Expression of the late BLLF1 gene. (A) Schematic representation of the BLLF1 gene. +1, mRNA initiation site; PolyA, polyadenylation signal. From the BLLF1 gene, by alternative splicing, two mRNAs are synthesized encoding, respectively, the gp350 and gp220 proteins. 299 and 300 are the primers used for the PCR. (B) RNA from 293_BMLF1-ko cells transiently transfected with a control vector or expression plasmids encoding proteins as indicated at the top of the panel were submitted to RT-PCR analysis using specific primers (299 and 300) to detect the two BLLF1 mRNAs.

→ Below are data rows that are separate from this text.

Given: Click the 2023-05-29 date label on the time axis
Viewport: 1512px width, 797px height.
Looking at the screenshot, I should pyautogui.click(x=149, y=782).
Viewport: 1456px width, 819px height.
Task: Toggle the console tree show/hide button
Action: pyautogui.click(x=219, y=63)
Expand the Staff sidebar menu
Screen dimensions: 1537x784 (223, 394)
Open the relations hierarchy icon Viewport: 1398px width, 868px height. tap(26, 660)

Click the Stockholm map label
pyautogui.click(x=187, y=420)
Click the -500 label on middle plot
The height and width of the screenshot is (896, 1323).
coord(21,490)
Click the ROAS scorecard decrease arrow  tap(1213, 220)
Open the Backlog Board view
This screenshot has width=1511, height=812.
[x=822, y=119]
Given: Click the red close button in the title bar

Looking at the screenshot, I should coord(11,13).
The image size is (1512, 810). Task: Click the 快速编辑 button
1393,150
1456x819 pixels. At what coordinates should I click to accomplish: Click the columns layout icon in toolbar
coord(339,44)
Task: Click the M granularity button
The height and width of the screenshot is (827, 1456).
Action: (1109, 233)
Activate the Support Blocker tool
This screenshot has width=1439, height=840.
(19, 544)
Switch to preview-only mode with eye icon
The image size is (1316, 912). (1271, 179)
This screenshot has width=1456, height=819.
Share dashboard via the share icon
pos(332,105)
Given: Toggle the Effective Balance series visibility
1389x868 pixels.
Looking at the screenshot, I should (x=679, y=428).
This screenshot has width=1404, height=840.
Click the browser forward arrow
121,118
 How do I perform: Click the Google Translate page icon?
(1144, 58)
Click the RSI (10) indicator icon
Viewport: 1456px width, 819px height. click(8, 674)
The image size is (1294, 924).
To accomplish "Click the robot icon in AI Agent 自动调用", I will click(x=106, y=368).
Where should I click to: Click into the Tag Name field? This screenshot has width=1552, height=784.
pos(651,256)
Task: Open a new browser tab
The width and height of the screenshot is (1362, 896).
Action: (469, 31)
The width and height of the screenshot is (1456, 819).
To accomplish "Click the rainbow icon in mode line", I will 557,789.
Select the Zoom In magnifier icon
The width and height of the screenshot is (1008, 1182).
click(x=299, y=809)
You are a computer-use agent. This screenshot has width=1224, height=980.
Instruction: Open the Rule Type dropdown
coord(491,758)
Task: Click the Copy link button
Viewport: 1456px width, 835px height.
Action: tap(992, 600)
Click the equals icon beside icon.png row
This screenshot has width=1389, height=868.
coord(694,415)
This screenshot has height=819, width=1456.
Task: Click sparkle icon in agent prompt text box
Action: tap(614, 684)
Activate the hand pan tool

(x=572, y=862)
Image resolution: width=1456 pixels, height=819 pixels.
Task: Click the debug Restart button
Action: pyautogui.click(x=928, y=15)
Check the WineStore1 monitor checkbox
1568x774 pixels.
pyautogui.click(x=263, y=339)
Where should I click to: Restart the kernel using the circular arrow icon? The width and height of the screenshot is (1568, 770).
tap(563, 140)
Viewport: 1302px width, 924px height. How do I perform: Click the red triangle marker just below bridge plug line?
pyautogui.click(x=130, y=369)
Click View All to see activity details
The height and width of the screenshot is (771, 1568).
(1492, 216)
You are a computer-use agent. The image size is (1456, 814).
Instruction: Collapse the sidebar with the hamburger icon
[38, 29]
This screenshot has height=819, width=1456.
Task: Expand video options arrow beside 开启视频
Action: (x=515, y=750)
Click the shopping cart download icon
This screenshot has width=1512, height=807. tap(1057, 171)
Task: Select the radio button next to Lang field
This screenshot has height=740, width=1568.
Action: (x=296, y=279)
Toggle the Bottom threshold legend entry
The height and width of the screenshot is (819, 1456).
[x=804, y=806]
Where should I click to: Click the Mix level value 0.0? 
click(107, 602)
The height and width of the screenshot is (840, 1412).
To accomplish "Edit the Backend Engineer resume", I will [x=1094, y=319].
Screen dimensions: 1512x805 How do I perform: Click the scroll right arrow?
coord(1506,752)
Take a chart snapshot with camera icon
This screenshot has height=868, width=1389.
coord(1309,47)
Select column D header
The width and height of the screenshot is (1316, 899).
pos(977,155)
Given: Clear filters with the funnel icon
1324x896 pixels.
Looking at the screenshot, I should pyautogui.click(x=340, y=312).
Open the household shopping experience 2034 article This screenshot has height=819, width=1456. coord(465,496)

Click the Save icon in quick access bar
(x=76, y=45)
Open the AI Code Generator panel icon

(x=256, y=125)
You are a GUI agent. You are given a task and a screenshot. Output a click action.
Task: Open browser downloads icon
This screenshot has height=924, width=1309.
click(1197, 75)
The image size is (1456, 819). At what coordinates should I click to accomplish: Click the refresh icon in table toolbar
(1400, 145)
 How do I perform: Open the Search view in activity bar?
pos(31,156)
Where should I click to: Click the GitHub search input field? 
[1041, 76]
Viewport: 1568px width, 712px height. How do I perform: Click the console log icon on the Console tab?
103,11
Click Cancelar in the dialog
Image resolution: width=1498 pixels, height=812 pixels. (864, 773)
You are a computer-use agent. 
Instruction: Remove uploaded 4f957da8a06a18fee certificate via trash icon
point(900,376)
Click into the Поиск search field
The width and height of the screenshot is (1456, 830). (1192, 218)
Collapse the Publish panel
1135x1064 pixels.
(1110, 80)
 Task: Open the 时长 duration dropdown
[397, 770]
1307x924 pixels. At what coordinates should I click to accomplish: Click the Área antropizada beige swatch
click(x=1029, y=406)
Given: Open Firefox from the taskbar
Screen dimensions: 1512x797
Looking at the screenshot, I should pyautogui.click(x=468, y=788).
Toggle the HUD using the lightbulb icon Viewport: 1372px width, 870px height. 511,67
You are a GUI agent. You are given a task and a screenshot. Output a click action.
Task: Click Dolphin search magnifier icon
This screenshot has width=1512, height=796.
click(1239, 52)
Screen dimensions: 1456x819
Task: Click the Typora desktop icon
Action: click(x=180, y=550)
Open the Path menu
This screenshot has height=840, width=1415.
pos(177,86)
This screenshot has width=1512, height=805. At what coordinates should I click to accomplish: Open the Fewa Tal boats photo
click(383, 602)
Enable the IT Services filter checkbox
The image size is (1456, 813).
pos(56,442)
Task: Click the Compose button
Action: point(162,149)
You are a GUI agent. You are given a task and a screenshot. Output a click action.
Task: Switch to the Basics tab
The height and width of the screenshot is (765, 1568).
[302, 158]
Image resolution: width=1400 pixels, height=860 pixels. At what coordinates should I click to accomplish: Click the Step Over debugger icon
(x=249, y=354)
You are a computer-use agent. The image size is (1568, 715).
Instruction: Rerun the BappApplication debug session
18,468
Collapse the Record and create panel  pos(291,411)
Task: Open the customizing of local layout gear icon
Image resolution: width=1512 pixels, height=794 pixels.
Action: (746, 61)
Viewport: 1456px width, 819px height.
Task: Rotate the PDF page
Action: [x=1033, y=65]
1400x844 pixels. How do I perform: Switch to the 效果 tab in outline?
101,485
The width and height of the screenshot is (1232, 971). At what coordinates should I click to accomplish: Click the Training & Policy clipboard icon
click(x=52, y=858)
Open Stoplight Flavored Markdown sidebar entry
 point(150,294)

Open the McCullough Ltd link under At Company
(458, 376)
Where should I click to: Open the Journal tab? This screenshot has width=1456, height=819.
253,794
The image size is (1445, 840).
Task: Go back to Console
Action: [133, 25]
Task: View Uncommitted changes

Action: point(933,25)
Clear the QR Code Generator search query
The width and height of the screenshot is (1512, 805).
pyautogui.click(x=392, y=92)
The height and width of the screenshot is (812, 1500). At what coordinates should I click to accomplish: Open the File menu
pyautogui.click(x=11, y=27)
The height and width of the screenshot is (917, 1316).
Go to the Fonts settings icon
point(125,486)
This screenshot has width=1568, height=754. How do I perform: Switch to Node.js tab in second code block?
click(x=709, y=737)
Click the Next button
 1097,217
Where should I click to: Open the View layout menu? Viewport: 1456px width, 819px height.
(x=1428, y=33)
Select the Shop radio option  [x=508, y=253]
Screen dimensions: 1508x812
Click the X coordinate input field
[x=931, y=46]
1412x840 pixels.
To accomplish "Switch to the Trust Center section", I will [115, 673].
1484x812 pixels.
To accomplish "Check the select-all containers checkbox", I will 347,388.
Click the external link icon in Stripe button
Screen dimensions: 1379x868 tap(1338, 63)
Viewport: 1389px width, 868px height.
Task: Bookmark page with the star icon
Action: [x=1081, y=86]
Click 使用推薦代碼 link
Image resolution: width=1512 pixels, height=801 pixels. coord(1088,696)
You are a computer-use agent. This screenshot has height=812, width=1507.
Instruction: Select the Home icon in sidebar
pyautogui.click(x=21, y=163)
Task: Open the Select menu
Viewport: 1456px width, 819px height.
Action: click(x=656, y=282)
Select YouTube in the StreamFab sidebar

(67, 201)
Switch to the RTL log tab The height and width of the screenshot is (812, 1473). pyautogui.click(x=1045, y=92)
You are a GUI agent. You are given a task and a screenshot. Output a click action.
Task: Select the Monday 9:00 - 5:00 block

The PCR products were loaded on a 2% agarose gel and visualized by ethidium bromide staining.

FIG. 6.

The EB2-dependent cytoplasmic accumulation of intronless EBV mRNAs can be reproduced in a transient expression assay with nonreplicating plasmids. (A) Schematic representation of the reporter plasmids used. The BFRF3 or BdRF1 ORF was cloned under the control of the CMV promoter into the pCI vector containing or not containing an artificial intron. (B) RNA from HeLa cells transiently transfected with a control vector or expression plasmids encoding proteins as indicated at the top of the panel were submitted to RT-PCR analysis using specific primers to detect the BFRF3 or the BdRF1 mRNA. The PCR products were loaded on a 2% agarose gel and visualized by ethidium bromide staining.